**EXTRACT:**
The four programs also collaborated on a large-scale midwater survey of the northern Bering and Chukchi Sea’s using the chartered vessel F/V Bristol Explorer.  This vessel worked from 1 August to 28 September occupying a grid of stations.  Recruitment Processes is responsible for analyzing the distribution and abundance of larval fish, while other groups are determining the hydrography and water column chemistry, and the distribution and abundance of phyto- and zooplankton and pelagic fishes (Fig. 7). 

A second vessel chartered by the AFSC Groundfish Assessment Program conducted bottom trawls at the main gridpoint stations. The data from the two ships will be used to create an ecosystem perspective of the northern Bering and Chukchi Seas and will be compared to surveys from previous years to understand whether or not significant changes are occurring due to loss of summer sea ice.  Note that the summer arctic ice was at a record low during this past summer, although the prevailing winds transported first year and multi-year sea ice into our sampling region during the surveys.

**DATASET SECTION:**

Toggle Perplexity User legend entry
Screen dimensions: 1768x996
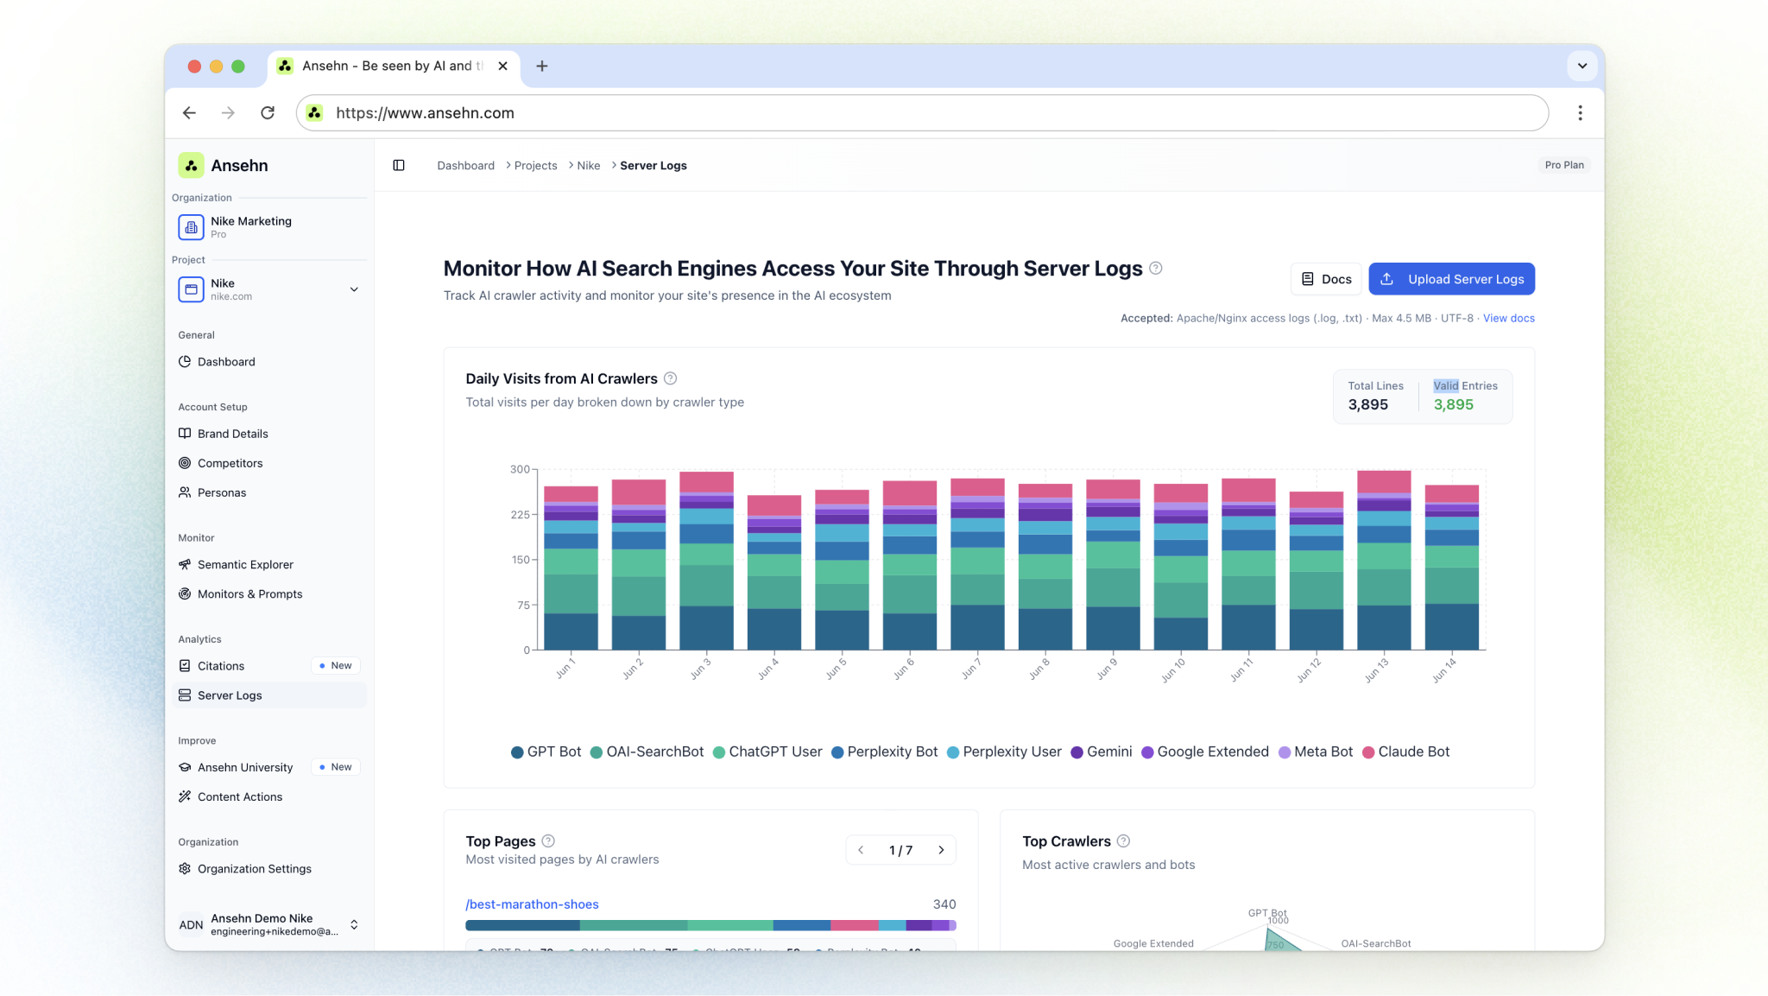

**SET TASKS:**
• 1. List every group of organisms in the survey extract whose distribution and abundance is being analyzed or determined.
• 2. Rewrite the survey extract from "The four programs" to "fishes (Fig. 7).", putting "juvenile fish" in place of "larval fish".

**EXERCISE SOLUTIONS:**
• 1. larval fish, phytoplankton, zooplankton, pelagic fishes

• 2.
The four programs also collaborated on a large-scale midwater survey of the northern Bering and Chukchi Sea’s using the chartered vessel F/V Bristol Explorer.  This vessel worked from 1 August to 28 September occupying a grid of stations.  Recruitment Processes is responsible for analyzing the distribution and abundance of juvenile fish, while other groups are determining the hydrography and water column chemistry, and the distribution and abundance of phyto- and zooplankton and pelagic fishes (Fig. 7).